Two of us think he had a perfect legal right to assign his stock on any terms he pleased, but that unless it was done with the consent of the company he remained liable still to them as a stockholder for the unpaid portion of his subscription. One of our number is of opinion that if the assignment had been bona fide it would have relieved him from further liability, but that the record showing that it was a transfer mala fide, he remains liable. The only remaining judge who sat in the argument holds that the assignment was valid and relieved the defendant from further liability.
As neither of these opinions has the sanction of a majority, they are not to be discussed, and are indicated only to show that they result in an affirmance of the ruling below on this point.
' These are the principal questions in this case; but there are some minor points that require a passing notice.
It is not quite clear from the record that the court gave any instruction on the subject of the rate of interest to be charged against the defendant; but if the 12 per cent, provided' for in the 8th section of the incorporating act were allowed in pursuance of what the court said as quoted in the 9th assignment of error, a majority of our number think it was right, so that the defendant takes nothing by that assignment.
The defendant had estopped himself from denying that five dollars a share was paid at the time of subscribing.
And there are no grounds for the objections to the amended declaration.
On the whole, we see no error in the record, and therefore the judgment is affirmed.
Lewis, C. J.
I think that the plaintiff in error is liable on his written “ promise to pay to the corporation the sum of $50 for every share of stock set opposite his name.” The subsequent transfer of his stock did not release him from that contract. It is very clear that the transfer was not made in the ordinary course, as a business transaction, because the alleged purchaser was really paid for taking the stock, instead of paying money for it. Yet that is immaterial, because, whether the transfer was fair or fraudulent— whether with the consent of the company or without it — whether entered on the books or not — whether the purchaser became liable for the instalments unpaid or not, there is nothing in the law, or in the nature of the transaction, which discharges the original subscriber from his express written engagement to pay the money: Trevor v. Perkins, 5 Wharton 244. The case of Huddersfield *355Canal Co. v. Buckley, 7 T. R. 36, was decided on peculiar circumstances, and does not rule a case like the present.
But the penalty of one per cent, per month is imposed only on stockholders. The plaintiff in error was no stockholder when the default occurred. He is therefore not liable for the penalty. It is true that there is no assignment which brings this error to our notice in such a way as to oblige us to take notice of it. But the declaration claims the “ one per cent, per month,” and the amount of the verdict shows that it was recovered.

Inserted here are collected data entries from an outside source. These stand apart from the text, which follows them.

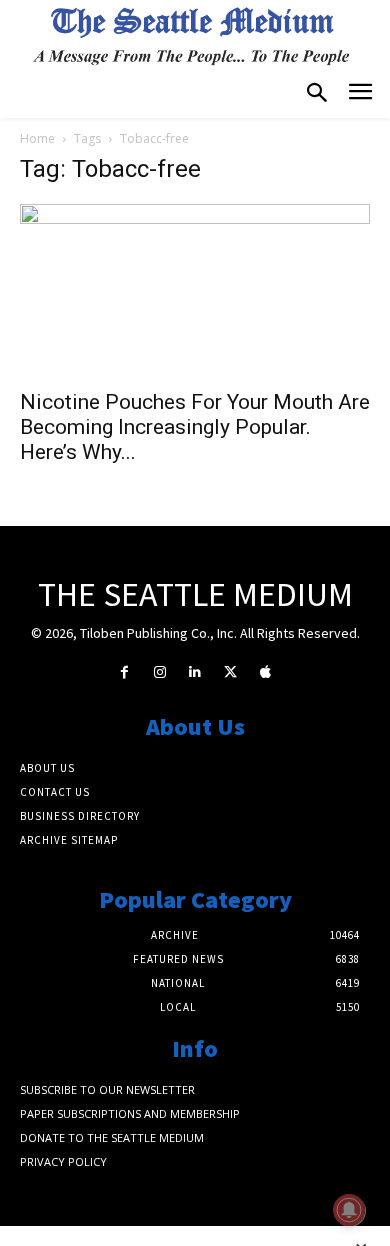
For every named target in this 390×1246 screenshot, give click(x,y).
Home (37, 138)
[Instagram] (159, 672)
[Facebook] (124, 672)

I would, therefore, direct the prothonotary to make the proper calculation of the amount of principal and interest due on the subscription, and if the plaintiff below refused to release the excess, I would reverse this judgment. This court have a right, of their own motion, to do justice. I am in favour of doing it in this case. If my brethren do not concur in this suggestion, I must unite with them in saying that the errors have not been sustained, and that the judgment must be affirmed.